Eight matches were contested at the event. Of the five championships contested, three changed hands. The main event saw John Cena defeat Brock Lesnar by disqualification, after Money in the Bank holder Seth Rollins interfered in the match by attacking Cena, thus Lesnar retained his WWE World Heavyweight Championship. The event also saw AJ Lee defeat defending champion Paige and Nikki Bella to win her record-tying third WWE Divas Championship. This was also the last WWE PPV to date to feature Justin Roberts as a ring announcer as he would be released the following month. The event had 48,000 buys (excluding WWE Network views). The previous year's drew 175,000 buys.

Production

Background
Night of Champions was an annual pay-per-view (PPV) event produced by WWE since 2007. The 2014 event was the eighth event in the Night of Champions chronology. It was held on September 21, 2014, at the Bridgestone Arena in Nashville, Tennessee. In addition to traditional PPV, it was the first Night of Champions to air on WWE's online streaming service, the WWE Network, which launched earlier that year in February. As per the theme of the event, every championship promoted on WWE's main roster at the time was defended. These included the WWE World Heavyweight Championship, the Intercontinental Championship, the United States Championship, the WWE Tag Team Championship, and the WWE Divas Championship.

Storylines
The card consisted of eight matches that resulted from scripted storylines, where wrestlers portrayed villains, heroes, or less distinguishable characters in scripted events that built tension and culminated in a wrestling match or series of matches, with results predetermined by WWE's writers. Storylines between the characters played out on WWE's primary television programs, Raw and SmackDown.

At SummerSlam, Brock Lesnar defeated John Cena to win the WWE World Heavyweight Championship. On the August 19 edition of Main Event, a rematch was scheduled for Night of Champions.

At SummerSlam, Paige won the WWE Divas Championship against AJ Lee. On the September 1 episode of Raw, Stephanie McMahon granted Nikki Bella a title match at Night of Champions, but they were interrupted by AJ, who reminded Stephanie of her rematch. On September 5, Stephanie decided that Paige would defend the title against AJ and Nikki in a Triple threat match.

On same show, Dolph Ziggler, who at SummerSlam had defeated The Miz for the WWE Intercontinental Championship, lost a rematch by countout. On the September 2 episode of Main Event, another title defense against The Miz was scheduled for the event.

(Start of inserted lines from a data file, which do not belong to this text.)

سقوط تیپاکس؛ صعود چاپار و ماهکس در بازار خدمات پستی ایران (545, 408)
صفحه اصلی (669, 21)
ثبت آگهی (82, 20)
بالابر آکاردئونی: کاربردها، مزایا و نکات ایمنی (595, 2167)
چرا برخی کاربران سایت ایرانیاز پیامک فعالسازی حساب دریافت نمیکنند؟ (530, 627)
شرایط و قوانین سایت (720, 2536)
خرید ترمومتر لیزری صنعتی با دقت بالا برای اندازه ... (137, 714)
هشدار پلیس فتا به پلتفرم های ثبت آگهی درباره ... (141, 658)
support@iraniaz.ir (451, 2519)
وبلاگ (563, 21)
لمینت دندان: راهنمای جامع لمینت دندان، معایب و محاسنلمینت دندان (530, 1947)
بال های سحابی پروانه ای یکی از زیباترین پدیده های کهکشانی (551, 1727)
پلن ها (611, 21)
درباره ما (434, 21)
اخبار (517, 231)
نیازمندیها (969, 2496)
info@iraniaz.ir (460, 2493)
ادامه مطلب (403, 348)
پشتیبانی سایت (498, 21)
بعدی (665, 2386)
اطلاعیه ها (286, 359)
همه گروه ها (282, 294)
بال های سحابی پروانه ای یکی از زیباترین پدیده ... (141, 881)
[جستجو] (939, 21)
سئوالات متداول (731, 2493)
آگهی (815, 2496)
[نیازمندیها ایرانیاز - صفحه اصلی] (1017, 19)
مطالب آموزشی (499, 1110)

On the August 25 episode of Raw, Cesaro by defeated Rob Van Dam and thus became the number one contender for the WWE United States Championship, held by Sheamus.

On the August 18 episode of Raw, Mark Henry attacked Rusev, who retaliated on September 1 of Raw, by attacking Henry during a match pitting Henry and Big Show against Erick Rowan and Luke Harper. On the September 5 edition of SmackDown, Henry challenged Rusev to a match at Night of Champions, with Lana accepting on Rusev's behalf.

On the August 18 episode of Raw, Gold and Stardust defeated WWE Tag Team Champions The Usos in a non-title match. A week later, Goldust and Stardust won a title match by count-out and attacked The Usos after the match. Goldust and Stardust attacked the Usos again after their respective matches against Jey Uso and Jimmy Uso on the following episodes of SmackDown and Raw, resulting in Jey Uso injuring his leg. On September 8, the Usos were scheduled to defend the titles against Gold and Stardust at the event.

On the September 1 episode of Raw, Chris Jericho insulted Randy Orton on his Highlight Reel show. A week later, Orton attacked Jericho who was being medically treated after losing to Bray Wyatt in a steel cage match. On September 9, a match between Jericho and Orton was scheduled for the event.

Event

Pre-show

On the pre-show, Christian returned to host the "Peep" Show, with Chris Jericho as the show's guest. Analysis was provided by a pre-show panel of Booker T, Alex Riley, Big Show, and Renee Young.

Preliminary matches
The actual pay-per-view opened with The Usos (Jimmy Uso and Jey Uso) defending the WWE Tag Team Championship against Goldust and Stardust. The Usos dominated throughout the match until Jey attempted a Samoan splash on Stardust but landed on Stardust's raised knee. Stardust immediately rolled up Jey for a pinfall, thus winning the titles.

Next, Sheamus defended the United States Championship against Cesaro. In the end, after an evenly contested match, Sheamus executed a Brogue Kick on Cesaro to retain the title.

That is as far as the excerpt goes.